TASK REQUIREMENTS
No pictures, please. Copy exactly the lines from the one with "The width and" through the final line below.

(Pixel coordinate grounding data)
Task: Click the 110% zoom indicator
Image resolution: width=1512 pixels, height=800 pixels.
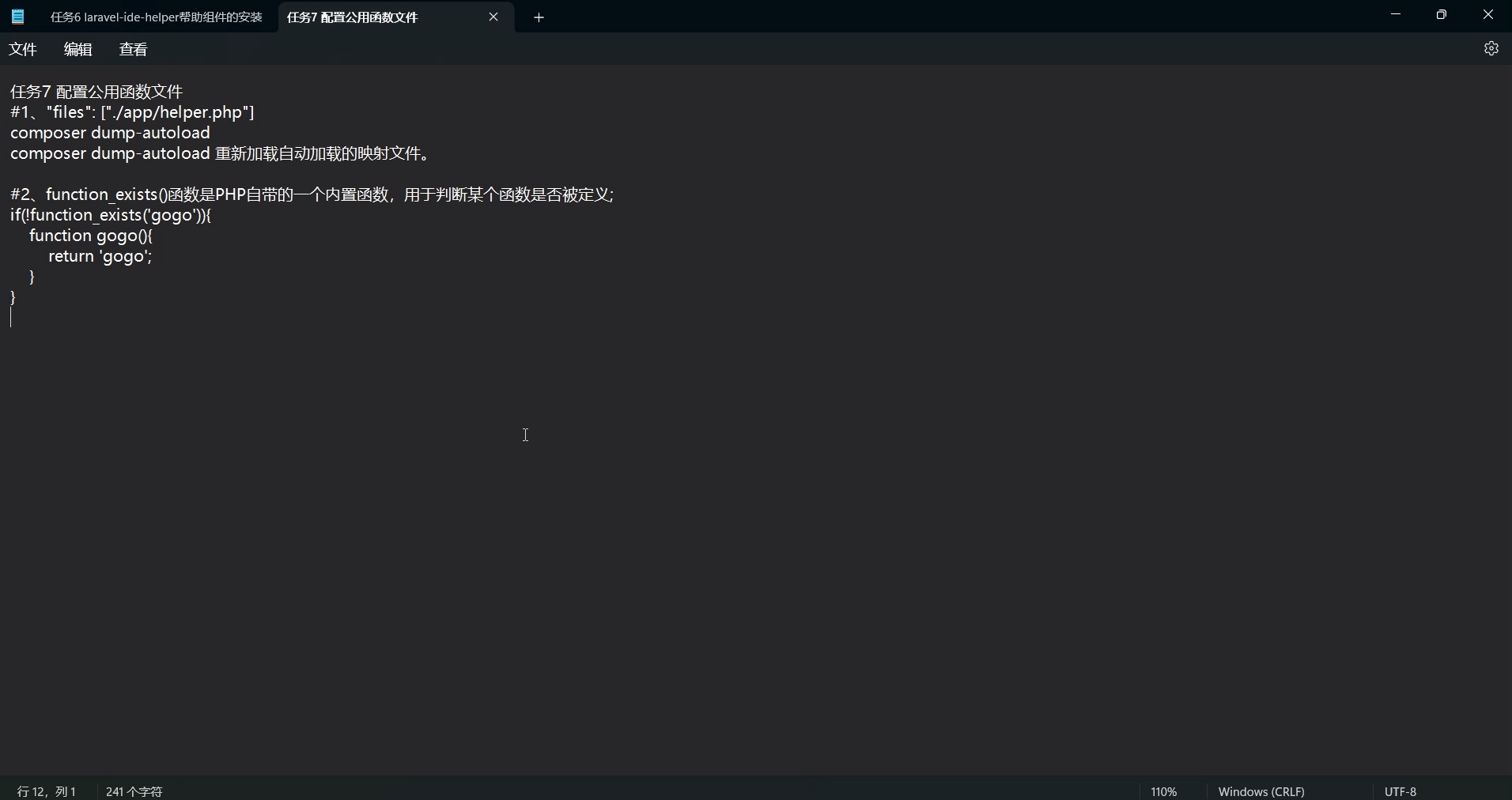Action: (1163, 791)
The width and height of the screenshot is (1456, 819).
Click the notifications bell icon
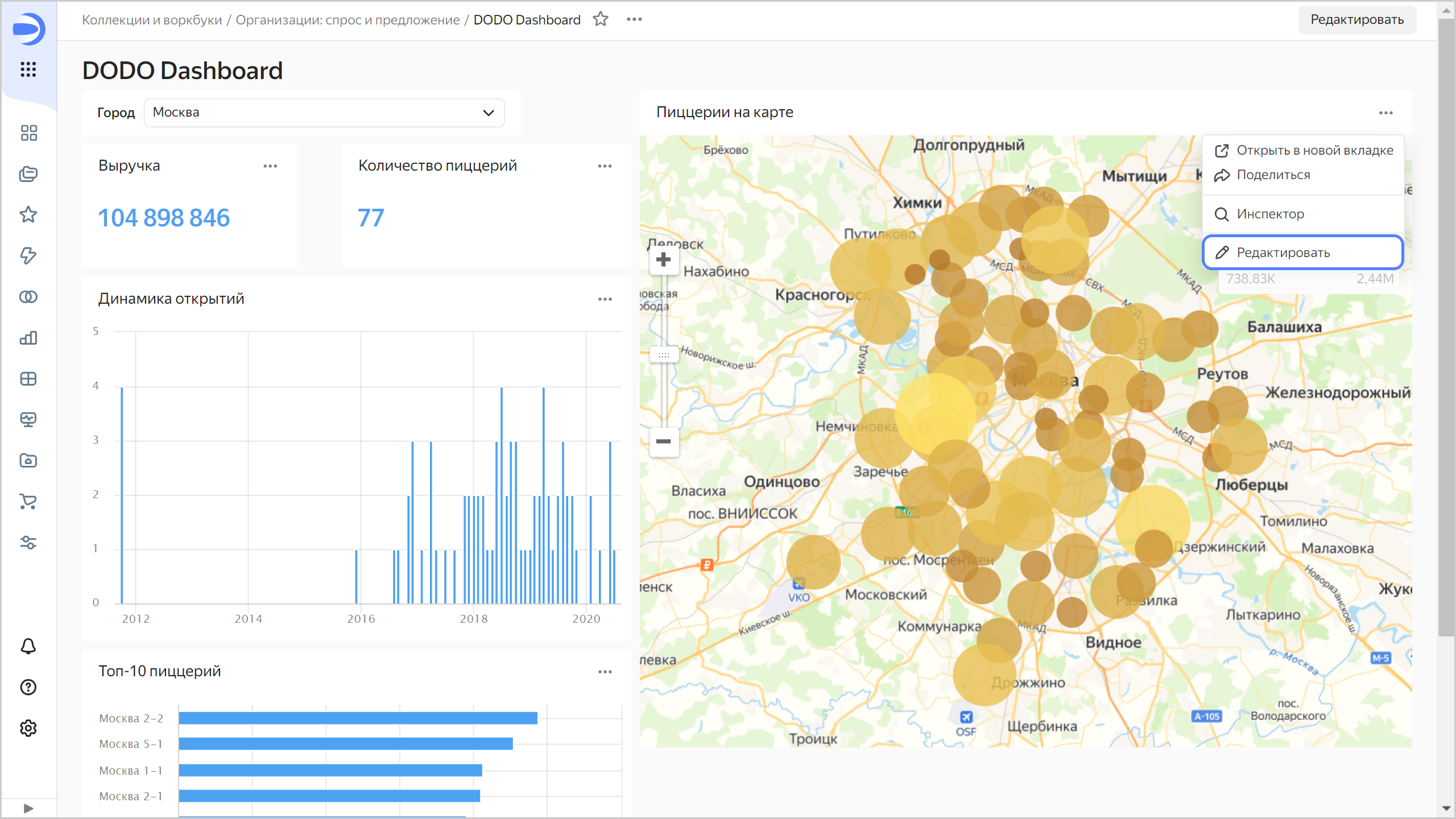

WRITTEN RESPONSE
The width and height of the screenshot is (1456, 819).
Click the notifications bell icon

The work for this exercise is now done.